(Data listing begins)

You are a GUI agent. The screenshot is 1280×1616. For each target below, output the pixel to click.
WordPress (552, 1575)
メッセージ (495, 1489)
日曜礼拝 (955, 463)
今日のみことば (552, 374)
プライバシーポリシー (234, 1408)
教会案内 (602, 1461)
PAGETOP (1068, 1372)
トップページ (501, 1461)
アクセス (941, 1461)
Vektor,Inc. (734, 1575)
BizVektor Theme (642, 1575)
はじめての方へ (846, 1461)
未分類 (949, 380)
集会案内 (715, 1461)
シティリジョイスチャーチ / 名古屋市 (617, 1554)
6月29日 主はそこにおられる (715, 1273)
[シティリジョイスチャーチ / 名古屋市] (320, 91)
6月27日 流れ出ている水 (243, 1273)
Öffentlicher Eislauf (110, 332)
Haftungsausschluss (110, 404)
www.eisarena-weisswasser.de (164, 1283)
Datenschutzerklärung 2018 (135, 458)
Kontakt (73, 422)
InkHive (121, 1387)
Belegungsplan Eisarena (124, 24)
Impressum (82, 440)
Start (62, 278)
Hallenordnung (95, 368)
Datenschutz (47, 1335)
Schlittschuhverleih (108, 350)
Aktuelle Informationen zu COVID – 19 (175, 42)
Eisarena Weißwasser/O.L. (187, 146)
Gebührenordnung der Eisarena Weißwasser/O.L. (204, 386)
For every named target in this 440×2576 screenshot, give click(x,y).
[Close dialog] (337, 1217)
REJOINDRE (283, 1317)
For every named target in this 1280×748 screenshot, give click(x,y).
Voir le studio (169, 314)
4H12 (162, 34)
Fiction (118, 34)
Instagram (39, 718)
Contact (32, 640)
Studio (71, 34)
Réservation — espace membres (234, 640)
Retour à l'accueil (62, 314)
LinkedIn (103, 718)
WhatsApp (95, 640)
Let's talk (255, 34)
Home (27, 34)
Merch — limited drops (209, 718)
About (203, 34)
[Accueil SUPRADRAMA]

(Data listing ends)

§ Task goal
Return the entries in full, keeping every line exactly as it is.

§ Response to the exercise
You are a GUI agent. The screenshot is 1280×1616. For each target below, output the pixel to click.
WordPress (552, 1575)
メッセージ (495, 1489)
日曜礼拝 (955, 463)
今日のみことば (552, 374)
プライバシーポリシー (234, 1408)
教会案内 (602, 1461)
PAGETOP (1068, 1372)
トップページ (501, 1461)
アクセス (941, 1461)
Vektor,Inc. (734, 1575)
BizVektor Theme (642, 1575)
はじめての方へ (846, 1461)
未分類 (949, 380)
集会案内 (715, 1461)
シティリジョイスチャーチ / 名古屋市 (617, 1554)
6月29日 主はそこにおられる (715, 1273)
[シティリジョイスチャーチ / 名古屋市] (320, 91)
6月27日 流れ出ている水 (243, 1273)
Öffentlicher Eislauf (110, 332)
Haftungsausschluss (110, 404)
www.eisarena-weisswasser.de (164, 1283)
Datenschutzerklärung 2018 (135, 458)
Kontakt (73, 422)
InkHive (121, 1387)
Belegungsplan Eisarena (124, 24)
Impressum (82, 440)
Start (62, 278)
Hallenordnung (95, 368)
Datenschutz (47, 1335)
Schlittschuhverleih (108, 350)
Aktuelle Informationen zu COVID – 19 (175, 42)
Eisarena Weißwasser/O.L. (187, 146)
Gebührenordnung der Eisarena Weißwasser/O.L. (204, 386)
For every named target in this 440×2576 screenshot, give click(x,y).
[Close dialog] (337, 1217)
REJOINDRE (283, 1317)
For every named target in this 1280×748 screenshot, give click(x,y).
Voir le studio (169, 314)
4H12 (162, 34)
Fiction (118, 34)
Instagram (39, 718)
Contact (32, 640)
Studio (71, 34)
Réservation — espace membres (234, 640)
Retour à l'accueil (62, 314)
LinkedIn (103, 718)
WhatsApp (95, 640)
Let's talk (255, 34)
Home (27, 34)
Merch — limited drops (209, 718)
About (203, 34)
[Accueil SUPRADRAMA]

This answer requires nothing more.